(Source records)
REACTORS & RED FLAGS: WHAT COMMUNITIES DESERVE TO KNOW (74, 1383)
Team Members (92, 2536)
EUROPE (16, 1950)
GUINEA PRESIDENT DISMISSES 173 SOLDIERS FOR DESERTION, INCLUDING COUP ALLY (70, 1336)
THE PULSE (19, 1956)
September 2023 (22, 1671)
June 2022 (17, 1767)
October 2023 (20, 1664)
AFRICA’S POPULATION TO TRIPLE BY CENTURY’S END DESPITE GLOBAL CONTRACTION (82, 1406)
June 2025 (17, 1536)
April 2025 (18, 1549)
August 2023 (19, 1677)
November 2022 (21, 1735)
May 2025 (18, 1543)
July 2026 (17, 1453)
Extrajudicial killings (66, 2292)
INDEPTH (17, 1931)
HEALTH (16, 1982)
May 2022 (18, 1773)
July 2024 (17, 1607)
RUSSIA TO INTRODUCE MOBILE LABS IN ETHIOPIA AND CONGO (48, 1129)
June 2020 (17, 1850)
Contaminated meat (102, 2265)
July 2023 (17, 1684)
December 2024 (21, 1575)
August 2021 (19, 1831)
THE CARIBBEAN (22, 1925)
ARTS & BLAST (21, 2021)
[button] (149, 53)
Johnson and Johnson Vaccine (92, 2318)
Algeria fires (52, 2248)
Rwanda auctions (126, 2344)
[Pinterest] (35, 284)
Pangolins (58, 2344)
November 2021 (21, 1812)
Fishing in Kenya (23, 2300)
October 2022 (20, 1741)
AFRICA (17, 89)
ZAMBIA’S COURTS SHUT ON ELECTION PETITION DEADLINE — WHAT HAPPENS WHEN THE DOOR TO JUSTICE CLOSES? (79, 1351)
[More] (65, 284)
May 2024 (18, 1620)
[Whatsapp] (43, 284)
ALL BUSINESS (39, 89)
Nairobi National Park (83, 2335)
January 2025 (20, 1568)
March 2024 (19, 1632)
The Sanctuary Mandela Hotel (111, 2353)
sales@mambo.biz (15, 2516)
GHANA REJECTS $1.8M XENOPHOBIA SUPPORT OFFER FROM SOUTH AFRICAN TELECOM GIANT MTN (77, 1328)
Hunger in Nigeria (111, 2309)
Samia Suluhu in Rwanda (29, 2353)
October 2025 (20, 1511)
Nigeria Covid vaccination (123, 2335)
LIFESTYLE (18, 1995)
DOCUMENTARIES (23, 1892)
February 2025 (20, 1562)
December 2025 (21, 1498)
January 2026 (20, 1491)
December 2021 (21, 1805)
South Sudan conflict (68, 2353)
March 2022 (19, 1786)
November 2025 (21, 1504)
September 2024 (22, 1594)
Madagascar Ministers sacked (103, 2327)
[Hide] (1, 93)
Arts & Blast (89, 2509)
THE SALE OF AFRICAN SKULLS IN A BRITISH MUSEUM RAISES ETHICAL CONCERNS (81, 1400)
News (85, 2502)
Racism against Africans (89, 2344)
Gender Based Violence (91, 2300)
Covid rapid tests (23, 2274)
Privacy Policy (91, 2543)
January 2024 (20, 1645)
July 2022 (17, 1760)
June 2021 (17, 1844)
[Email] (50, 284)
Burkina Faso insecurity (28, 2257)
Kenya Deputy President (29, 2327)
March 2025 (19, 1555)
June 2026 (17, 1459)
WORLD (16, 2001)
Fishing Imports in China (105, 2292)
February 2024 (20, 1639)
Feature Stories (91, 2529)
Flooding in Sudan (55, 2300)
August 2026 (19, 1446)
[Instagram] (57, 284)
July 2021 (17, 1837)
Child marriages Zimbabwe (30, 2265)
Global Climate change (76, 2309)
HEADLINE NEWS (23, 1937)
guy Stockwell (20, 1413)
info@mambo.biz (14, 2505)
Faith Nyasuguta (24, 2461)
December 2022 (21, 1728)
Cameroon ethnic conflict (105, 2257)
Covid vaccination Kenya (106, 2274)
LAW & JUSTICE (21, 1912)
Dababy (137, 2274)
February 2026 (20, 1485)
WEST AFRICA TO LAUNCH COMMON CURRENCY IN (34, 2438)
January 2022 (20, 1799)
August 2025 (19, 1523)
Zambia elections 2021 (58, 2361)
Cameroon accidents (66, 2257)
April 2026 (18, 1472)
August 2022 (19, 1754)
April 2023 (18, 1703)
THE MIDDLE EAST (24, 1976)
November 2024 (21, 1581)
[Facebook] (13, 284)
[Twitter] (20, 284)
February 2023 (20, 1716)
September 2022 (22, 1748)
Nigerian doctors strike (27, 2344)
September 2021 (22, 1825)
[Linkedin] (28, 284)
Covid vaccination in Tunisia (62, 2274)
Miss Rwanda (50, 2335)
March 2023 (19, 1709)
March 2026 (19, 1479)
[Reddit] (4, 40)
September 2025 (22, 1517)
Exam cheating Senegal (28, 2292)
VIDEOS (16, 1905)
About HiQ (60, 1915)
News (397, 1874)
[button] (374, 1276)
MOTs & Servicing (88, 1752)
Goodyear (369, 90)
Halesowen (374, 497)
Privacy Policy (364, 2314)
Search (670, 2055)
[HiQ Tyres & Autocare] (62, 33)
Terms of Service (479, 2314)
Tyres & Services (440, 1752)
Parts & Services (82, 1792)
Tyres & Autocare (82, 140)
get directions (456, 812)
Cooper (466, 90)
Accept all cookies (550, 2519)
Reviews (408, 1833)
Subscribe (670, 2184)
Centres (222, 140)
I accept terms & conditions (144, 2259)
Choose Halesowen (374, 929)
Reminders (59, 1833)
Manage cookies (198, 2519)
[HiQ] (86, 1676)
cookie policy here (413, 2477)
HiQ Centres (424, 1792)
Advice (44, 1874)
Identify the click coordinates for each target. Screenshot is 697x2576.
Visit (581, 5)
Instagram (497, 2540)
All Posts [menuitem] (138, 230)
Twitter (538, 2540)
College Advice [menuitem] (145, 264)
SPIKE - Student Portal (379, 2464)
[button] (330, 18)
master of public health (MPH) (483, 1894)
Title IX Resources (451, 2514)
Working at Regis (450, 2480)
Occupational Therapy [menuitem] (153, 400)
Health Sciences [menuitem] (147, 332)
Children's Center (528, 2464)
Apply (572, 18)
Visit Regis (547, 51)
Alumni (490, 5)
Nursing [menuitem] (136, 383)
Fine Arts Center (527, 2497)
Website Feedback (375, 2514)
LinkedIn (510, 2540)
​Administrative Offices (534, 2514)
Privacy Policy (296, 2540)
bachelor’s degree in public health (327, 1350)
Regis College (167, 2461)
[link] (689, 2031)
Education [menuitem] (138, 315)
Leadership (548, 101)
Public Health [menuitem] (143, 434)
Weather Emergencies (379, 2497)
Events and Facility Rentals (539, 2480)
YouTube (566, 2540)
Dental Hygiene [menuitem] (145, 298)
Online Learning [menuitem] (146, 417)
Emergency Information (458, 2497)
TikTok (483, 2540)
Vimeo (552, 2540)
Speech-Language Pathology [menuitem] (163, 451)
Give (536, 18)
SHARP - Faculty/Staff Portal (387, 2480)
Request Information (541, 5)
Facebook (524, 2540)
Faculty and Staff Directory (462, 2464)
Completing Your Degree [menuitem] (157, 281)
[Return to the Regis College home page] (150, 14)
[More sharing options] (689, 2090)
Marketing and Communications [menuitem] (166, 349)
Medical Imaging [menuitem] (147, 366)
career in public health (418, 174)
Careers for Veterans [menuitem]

> _Your goal_
Each line from the one containing "Centres (222, 140)" to the final line of the entries above must be returned exactly, and no other line may appear.

> _Answer to the exercise_
Centres (222, 140)
I accept terms & conditions (144, 2259)
Choose Halesowen (374, 929)
Reminders (59, 1833)
Manage cookies (198, 2519)
[HiQ] (86, 1676)
cookie policy here (413, 2477)
HiQ Centres (424, 1792)
Advice (44, 1874)
Identify the click coordinates for each target. Screenshot is 697x2576.
Visit (581, 5)
Instagram (497, 2540)
All Posts [menuitem] (138, 230)
Twitter (538, 2540)
College Advice [menuitem] (145, 264)
SPIKE - Student Portal (379, 2464)
[button] (330, 18)
master of public health (MPH) (483, 1894)
Title IX Resources (451, 2514)
Working at Regis (450, 2480)
Occupational Therapy [menuitem] (153, 400)
Health Sciences [menuitem] (147, 332)
Children's Center (528, 2464)
Apply (572, 18)
Visit Regis (547, 51)
Alumni (490, 5)
Nursing [menuitem] (136, 383)
Fine Arts Center (527, 2497)
Website Feedback (375, 2514)
LinkedIn (510, 2540)
​Administrative Offices (534, 2514)
Privacy Policy (296, 2540)
bachelor’s degree in public health (327, 1350)
Regis College (167, 2461)
[link] (689, 2031)
Education [menuitem] (138, 315)
Leadership (548, 101)
Public Health [menuitem] (143, 434)
Weather Emergencies (379, 2497)
Events and Facility Rentals (539, 2480)
YouTube (566, 2540)
Dental Hygiene [menuitem] (145, 298)
Online Learning [menuitem] (146, 417)
Emergency Information (458, 2497)
TikTok (483, 2540)
Vimeo (552, 2540)
Speech-Language Pathology [menuitem] (163, 451)
Give (536, 18)
SHARP - Faculty/Staff Portal (387, 2480)
Request Information (541, 5)
Facebook (524, 2540)
Faculty and Staff Directory (462, 2464)
Completing Your Degree [menuitem] (157, 281)
[Return to the Regis College home page] (150, 14)
[More sharing options] (689, 2090)
Marketing and Communications [menuitem] (166, 349)
Medical Imaging [menuitem] (147, 366)
career in public health (418, 174)
Careers for Veterans [menuitem]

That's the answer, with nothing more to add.